* Task prompt
Beneath this task are records; print exactly the stretch of them from the line with "Expand the 数学函数 category" through the line with "Task: Select the Рассчитано", both ends included.

* The data

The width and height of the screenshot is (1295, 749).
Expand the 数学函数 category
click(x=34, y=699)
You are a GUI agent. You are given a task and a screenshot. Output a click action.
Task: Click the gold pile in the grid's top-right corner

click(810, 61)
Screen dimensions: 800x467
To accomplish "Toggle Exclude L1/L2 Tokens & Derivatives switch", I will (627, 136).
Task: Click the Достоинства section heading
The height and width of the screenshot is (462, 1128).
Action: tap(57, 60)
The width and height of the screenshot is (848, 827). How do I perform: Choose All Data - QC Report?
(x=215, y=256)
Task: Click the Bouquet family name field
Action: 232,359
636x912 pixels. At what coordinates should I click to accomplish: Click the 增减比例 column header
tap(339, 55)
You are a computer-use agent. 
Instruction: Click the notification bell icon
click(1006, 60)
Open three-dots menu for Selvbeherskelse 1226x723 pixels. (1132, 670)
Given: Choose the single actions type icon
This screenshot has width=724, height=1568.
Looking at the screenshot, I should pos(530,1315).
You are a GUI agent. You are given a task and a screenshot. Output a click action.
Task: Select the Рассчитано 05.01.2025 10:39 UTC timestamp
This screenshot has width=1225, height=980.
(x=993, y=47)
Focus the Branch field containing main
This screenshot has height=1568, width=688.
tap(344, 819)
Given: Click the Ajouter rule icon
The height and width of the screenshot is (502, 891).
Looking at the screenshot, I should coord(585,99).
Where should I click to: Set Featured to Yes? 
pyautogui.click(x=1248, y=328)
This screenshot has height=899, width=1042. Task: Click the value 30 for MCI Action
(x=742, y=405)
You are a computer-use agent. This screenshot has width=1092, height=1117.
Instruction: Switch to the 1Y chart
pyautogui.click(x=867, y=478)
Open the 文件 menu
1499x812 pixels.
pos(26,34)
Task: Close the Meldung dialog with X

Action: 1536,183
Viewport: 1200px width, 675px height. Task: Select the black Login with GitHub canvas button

* Answer below
Expand the 数学函数 category
click(x=34, y=699)
You are a GUI agent. You are given a task and a screenshot. Output a click action.
Task: Click the gold pile in the grid's top-right corner

click(810, 61)
Screen dimensions: 800x467
To accomplish "Toggle Exclude L1/L2 Tokens & Derivatives switch", I will (627, 136).
Task: Click the Достоинства section heading
The height and width of the screenshot is (462, 1128).
Action: tap(57, 60)
The width and height of the screenshot is (848, 827). How do I perform: Choose All Data - QC Report?
(x=215, y=256)
Task: Click the Bouquet family name field
Action: 232,359
636x912 pixels. At what coordinates should I click to accomplish: Click the 增减比例 column header
tap(339, 55)
You are a computer-use agent. 
Instruction: Click the notification bell icon
click(1006, 60)
Open three-dots menu for Selvbeherskelse 1226x723 pixels. (1132, 670)
Given: Choose the single actions type icon
This screenshot has width=724, height=1568.
Looking at the screenshot, I should pos(530,1315).
You are a GUI agent. You are given a task and a screenshot. Output a click action.
Task: Select the Рассчитано 05.01.2025 10:39 UTC timestamp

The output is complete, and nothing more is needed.